Accelerating. International sales surged 38.8% YoY. Though it remains a tiny fraction of the business (~5% of total revenue), the European rollout of iFuse TORQ is finally starting to show material impact after initial regulatory delays earlier in 2025.
Stable and highly defensive. With the company now generating positive free cash flow, this cash pile completely eliminates near-term financing risks and provides ample dry powder to self-fund R&D for its upcoming 'breakthrough' spine devices.
Guidance
Decelerating. The midpoint implies 15.0% YoY growth. This represents a clear step down from the 20.2% growth achieved in FY25. The company is transitioning from a hyper-growth phase into a more mature, profitable growth phase.
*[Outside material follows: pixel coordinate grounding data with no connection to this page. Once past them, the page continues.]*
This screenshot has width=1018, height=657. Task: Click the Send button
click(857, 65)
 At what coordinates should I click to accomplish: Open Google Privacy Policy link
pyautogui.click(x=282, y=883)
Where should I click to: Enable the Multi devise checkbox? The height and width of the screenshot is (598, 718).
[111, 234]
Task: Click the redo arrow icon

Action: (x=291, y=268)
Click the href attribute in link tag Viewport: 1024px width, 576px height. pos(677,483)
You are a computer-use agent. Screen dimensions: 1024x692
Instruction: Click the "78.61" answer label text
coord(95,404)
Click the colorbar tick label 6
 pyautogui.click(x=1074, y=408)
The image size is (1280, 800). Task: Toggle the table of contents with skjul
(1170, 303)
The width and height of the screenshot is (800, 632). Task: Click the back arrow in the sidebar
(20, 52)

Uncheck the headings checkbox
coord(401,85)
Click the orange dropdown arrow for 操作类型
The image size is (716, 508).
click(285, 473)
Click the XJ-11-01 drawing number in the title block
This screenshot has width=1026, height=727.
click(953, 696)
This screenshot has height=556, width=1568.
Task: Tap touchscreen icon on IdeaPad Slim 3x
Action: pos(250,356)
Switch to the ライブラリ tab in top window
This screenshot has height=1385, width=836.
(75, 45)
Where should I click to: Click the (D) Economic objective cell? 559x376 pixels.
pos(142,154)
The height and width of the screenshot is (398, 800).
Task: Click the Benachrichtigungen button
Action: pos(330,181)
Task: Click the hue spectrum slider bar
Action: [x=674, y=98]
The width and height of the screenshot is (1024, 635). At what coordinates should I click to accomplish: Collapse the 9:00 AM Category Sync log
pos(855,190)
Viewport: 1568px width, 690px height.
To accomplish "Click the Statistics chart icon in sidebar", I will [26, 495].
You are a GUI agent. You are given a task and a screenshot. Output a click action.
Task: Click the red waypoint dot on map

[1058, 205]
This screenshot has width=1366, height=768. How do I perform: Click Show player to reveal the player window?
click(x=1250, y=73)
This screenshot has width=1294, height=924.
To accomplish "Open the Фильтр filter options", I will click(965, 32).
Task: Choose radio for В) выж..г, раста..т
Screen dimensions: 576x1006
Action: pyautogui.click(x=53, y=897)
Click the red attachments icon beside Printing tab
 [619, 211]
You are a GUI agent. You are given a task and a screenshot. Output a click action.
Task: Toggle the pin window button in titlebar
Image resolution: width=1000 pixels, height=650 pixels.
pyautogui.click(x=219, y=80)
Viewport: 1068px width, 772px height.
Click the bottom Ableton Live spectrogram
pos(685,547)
Decelerating. A step down from the 79.6% achieved in FY25. This confirms earlier warnings from management regarding margin dilution from the trauma segment's lower implant-per-case ratio and elevated depreciation from aggressive instrument set buildouts.
Accelerating. OpEx grew 8.9% in FY25 but is guided to grow ~12.5% in FY26. This suggests management is ramping up investments in sales and R&D (specifically for the two new product launches planned for 2026) to defend and re-accelerate the top line.
Key Questions
Physician Growth Deceleration
Active U.S. physician additions slowed from a 27% growth rate in early 2025 to 18% in Q4. Is this a function of market saturation in the core SI joint market, or a temporary lull before new product launches re-accelerate adoption?
Operating Expense Ramp
You are guiding to ~12.5% OpEx growth in 2026, outpacing the 8.9% growth seen in 2025. Could you break down how much of this is tied to the Smith+Nephew partnership versus internal R&D for the upcoming 'breakthrough' spine device?
Smith+Nephew Partnership Economics
How does the strategic distribution partnership with Smith+Nephew for Level 1 and 2 trauma centers impact the margin profile of the iFuse TORQ line? Does this distribution model structurally lower your gross margins on those specific sales?